_Excerto da página_:
★ ★ ★ ★ ★
É óbvio que admito que o Estado produza leis que
protejam as pessoas e grupos que não se têm enquadrado convencionalmente nos parâmetros
tradicionais. Porém, o alcance deste tipo de legislação (como por exemplo, a referente a barrigas
de aluguer, adoção e coadoção por pessoas do mesmo sexo, casamento de pessoas
do mesmo sexo) é sobretudo
a possibilidade do exercício do direito a ser e a viver diferente. Não implica
a adesão inabalável a tais desideratos, mas necessariamente ao respeito,
tolerância e aceitação, não coibindo ninguém de pronunciar juízos morais sobre
ações e situações e nunca sobre as pessoas. Assim, embora o adultério não seja
objeto de cominação por parte da lei, tal não impede o juízo moral sobre ele, a
que se sujeita quem entende que se deve sujeitar.
★ ★ ★ ★ ★
_Informação apresentada_:
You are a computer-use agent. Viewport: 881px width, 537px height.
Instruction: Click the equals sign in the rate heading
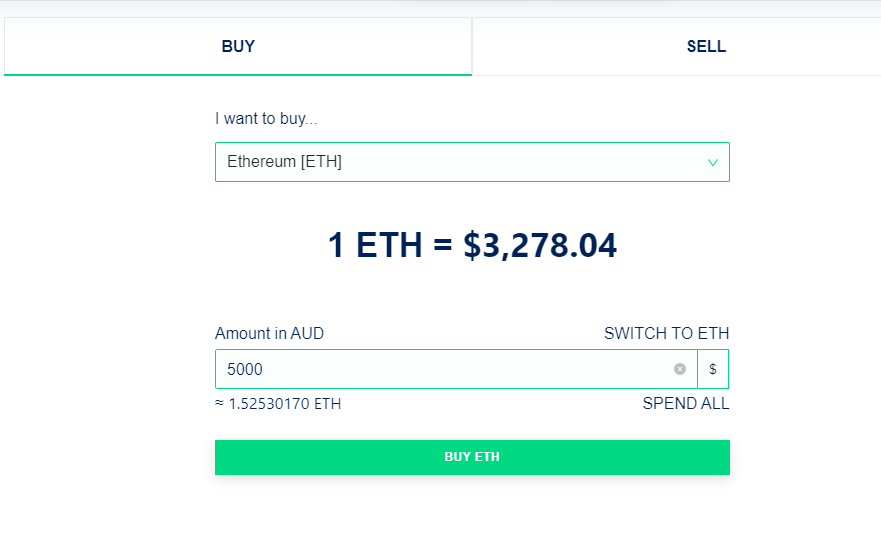[443, 246]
★ ★ ★ ★ ★
_Usando a informação_:
A: Transcreva o trecho do excerto que começa em "É óbvio que" e termina em "se deve sujeitar.".
B: Responda com base no excerto:
(i) Que exemplos de legislação são indicados entre parênteses?
(ii) Sobre o que nunca devem incidir os juízos morais?
(iii) Que comportamento é dado como exemplo de algo que a lei não pune, mas que pode ser alvo de juízo moral?
As linhas não têm qualquer relação com o excerto.

_Resultados_:
A:
É óbvio que admito que o Estado produza leis que
protejam as pessoas e grupos que não se têm enquadrado convencionalmente nos parâmetros
tradicionais. Porém, o alcance deste tipo de legislação (como por exemplo, a referente a barrigas
de aluguer, adoção e coadoção por pessoas do mesmo sexo, casamento de pessoas
do mesmo sexo) é sobretudo
a possibilidade do exercício do direito a ser e a viver diferente. Não implica
a adesão inabalável a tais desideratos, mas necessariamente ao respeito,
tolerância e aceitação, não coibindo ninguém de pronunciar juízos morais sobre
ações e situações e nunca sobre as pessoas. Assim, embora o adultério não seja
objeto de cominação por parte da lei, tal não impede o juízo moral sobre ele, a
que se sujeita quem entende que se deve sujeitar.

B:
(i) Barrigas de aluguer, adoção e coadoção por pessoas do mesmo sexo e casamento de pessoas do mesmo sexo.
(ii) Sobre as pessoas.
(iii) O adultério.